A crítica
Memorial do Convento apresenta-se desde logo como uma crítica cheia de ironia e sarcasmo à opulência do Rei e de alguns nobres, por oposição à extrema pobreza do povo.
O adultério e a corrupção dos costumes são factores de sátira ao longo da obra. Crítica a mulher porque “ entre duas igrejas, foi encontrar-se com um homem”; crítica “uns tantos maridos cucos” e não perdoa os frades que “içam as mulheres para dentro das celas e com elas se gozam”; não lhe escapam os nobres e o próprio Rei, até porque este considera que as freiras o recebem “nas suas camas”, nomeadamente a madre Paula de Odivelas.

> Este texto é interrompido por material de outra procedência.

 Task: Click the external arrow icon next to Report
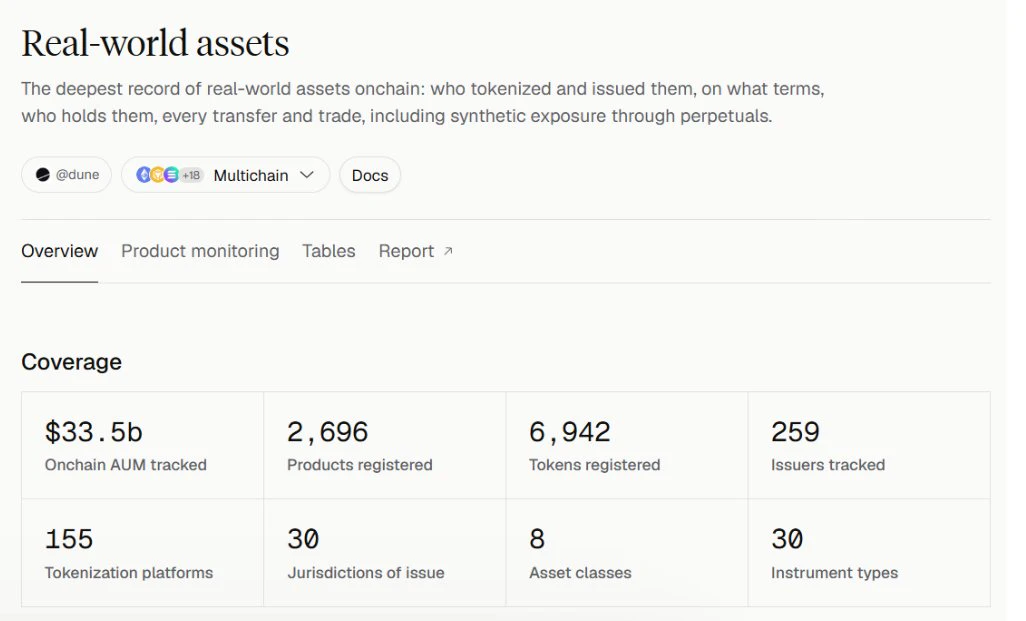coord(448,251)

Nas questões religiosas, não só usa a ironia, como também se revela frontal nas apreciações à Inquisição e aos santos que a ela se ligaram como S. Domingos e Santo Inácio, considerados “ibéricos e sombrios, logo demoníacos, se não é isto ofender o demónio”. Esta acusação resulta de toda a imagem histórica dos tempos inquisitoriais e das práticas então havidas. Há uma constante denúncia da Inquisição e dos seus métodos e uma crítica às pessoas que dançam em volta das fogueiras onde se queimaram os condenados.
A sátira estende-se a Mafra e à situação dos trabalhadores; à atitude do rei em obrigar todo o homem válido a trabalhar no convento; aos príncipes, como D. Francisco, que se entretém a “ espingardear” os marinheiros ou quer seduzir a rainha, sua cunhada, e tomar o trono.